- Born: December 24, 1958
- Died: October 6, 2017 (aged 58)
- Education: Bennington College
- Employer: Bronx Museum of the Arts

= Holly Block =

American museum and art gallery director

Holly Block (December 24, 1958 – October 6, 2017) was an American museum and art gallery director.

==Biography==
Block was born on Christmas Eve 1958 in Princeton, New Jersey, and was named for the celebration's traditional flora. She grew up mostly in Washington, D.C., and attended the Georgetown Day School. She received a bachelor's degree in photography and sculpture from Bennington College in Bennington, Vermont, in 1980. After college she returned to the District of Columbia and went to work for the Washington Project for the Arts, eventually becoming its project coordinator.
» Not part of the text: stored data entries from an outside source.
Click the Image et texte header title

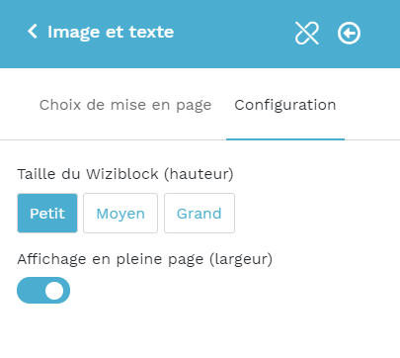tap(111, 32)
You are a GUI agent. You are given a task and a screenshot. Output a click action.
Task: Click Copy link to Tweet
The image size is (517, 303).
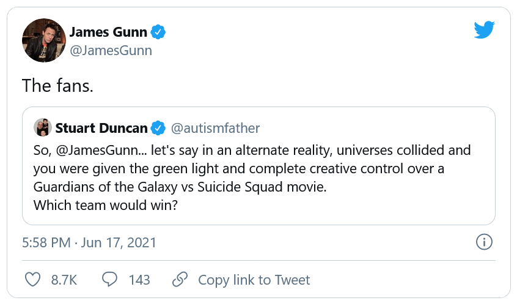pyautogui.click(x=254, y=280)
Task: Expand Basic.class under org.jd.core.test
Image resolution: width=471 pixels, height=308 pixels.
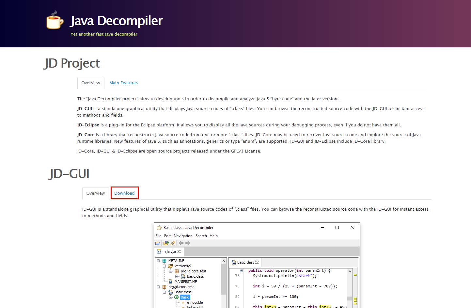Action: click(x=177, y=276)
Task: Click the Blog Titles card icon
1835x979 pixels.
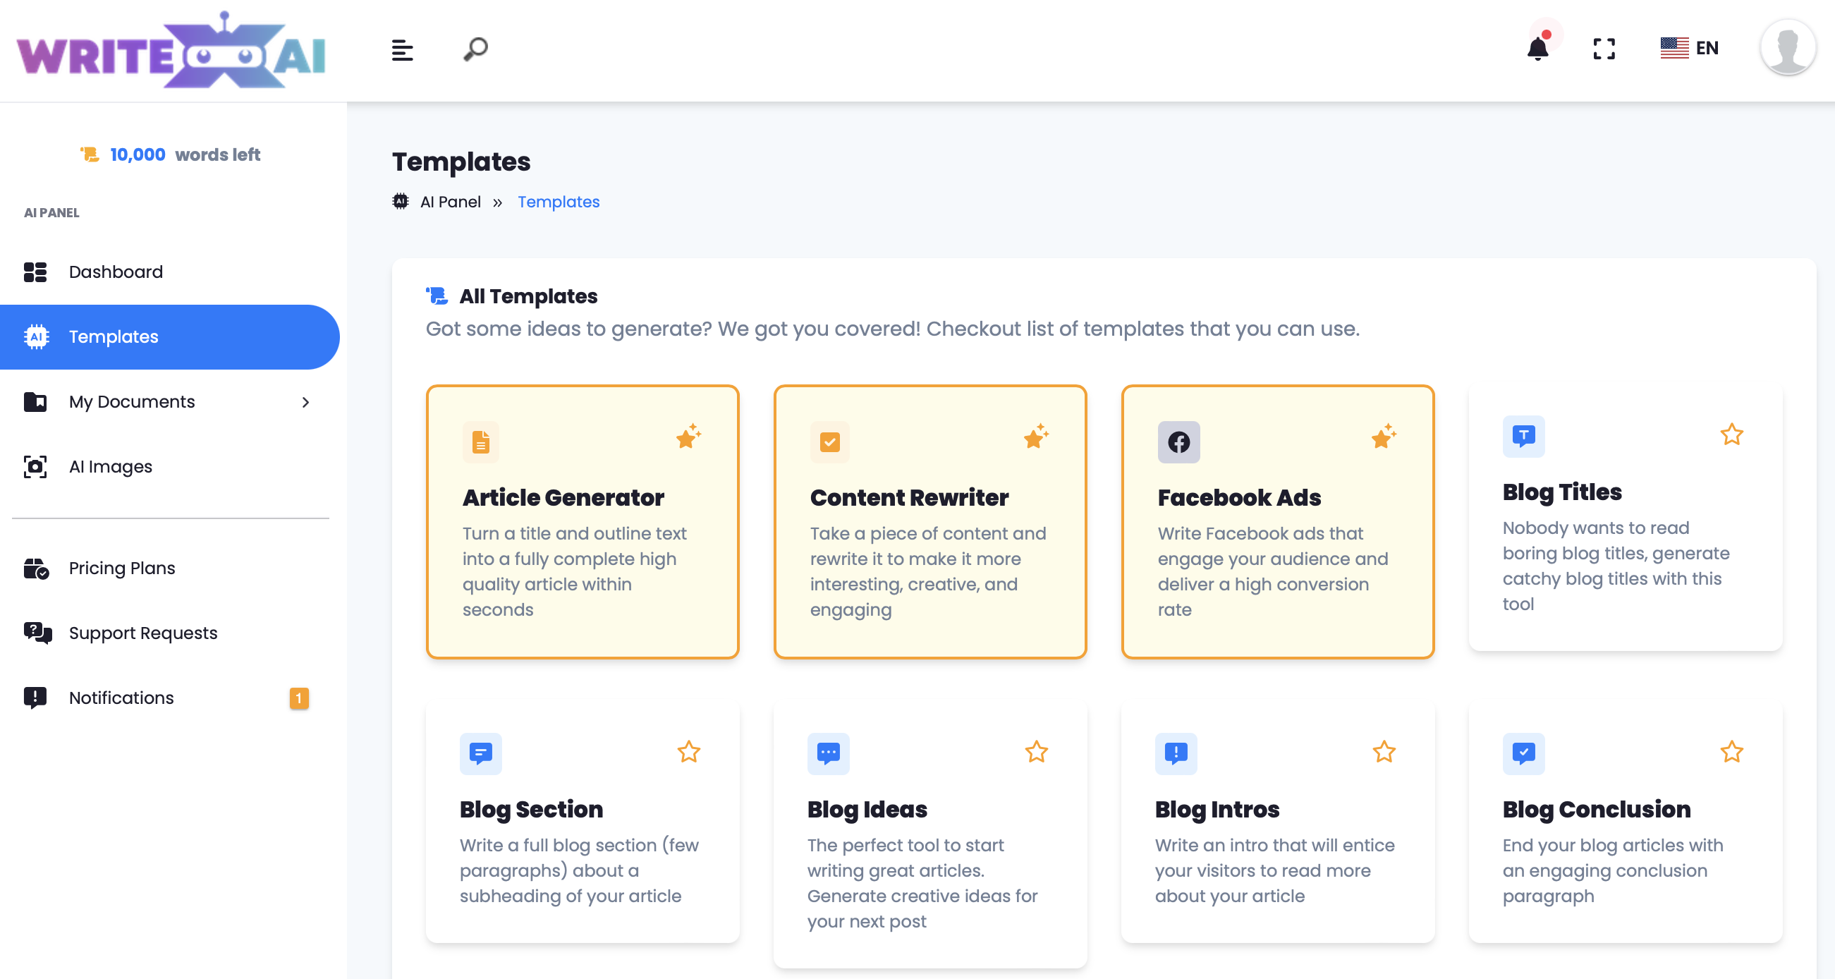Action: coord(1523,436)
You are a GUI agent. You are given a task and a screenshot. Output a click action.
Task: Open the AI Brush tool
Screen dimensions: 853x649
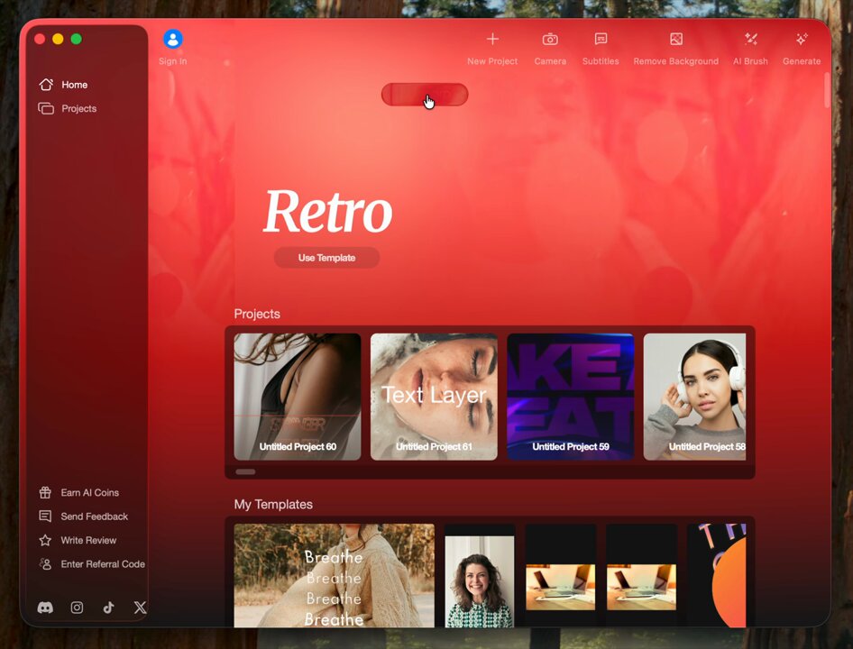751,39
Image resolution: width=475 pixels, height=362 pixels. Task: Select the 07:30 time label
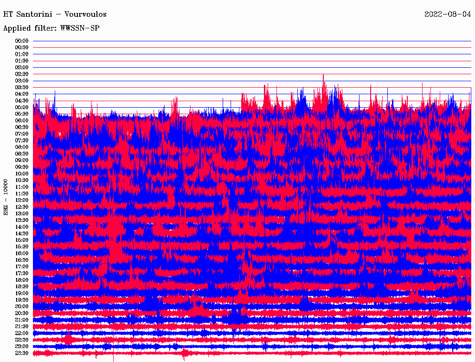(x=22, y=140)
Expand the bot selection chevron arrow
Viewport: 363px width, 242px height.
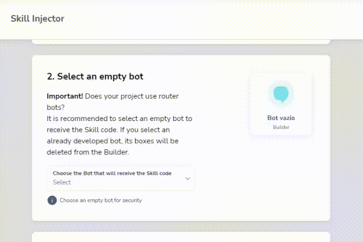click(x=188, y=178)
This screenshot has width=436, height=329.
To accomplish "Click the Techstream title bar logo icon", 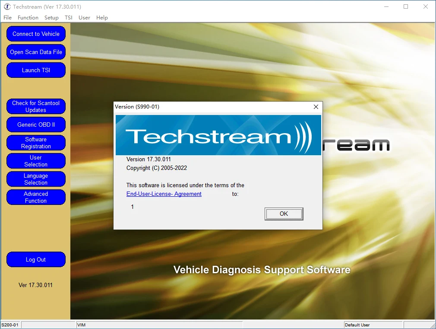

Block came to New York City in 1983, after working with Colab on the Ritz Hotel Project. From 1988 until 2004 she was the director of the alternative Tribeca art space Art in General.

She is perhaps best-remembered for her time as executive director of the Bronx Museum of the Arts. Block was the executive director of the museum from 2006 until her death in 2017 and during that span instituted free admission and quadrupled the number of visitors to the institution. In 2013 the Bronx Museum was chosen by the State department to do the American pavilion at the Venice Biennale which in turn chose an exhibition of work by Sarah Sze co-curated by Block and Carey Lovelace.

Her portrait is included in the series of Female museum art director by artist Amy Chaiklin.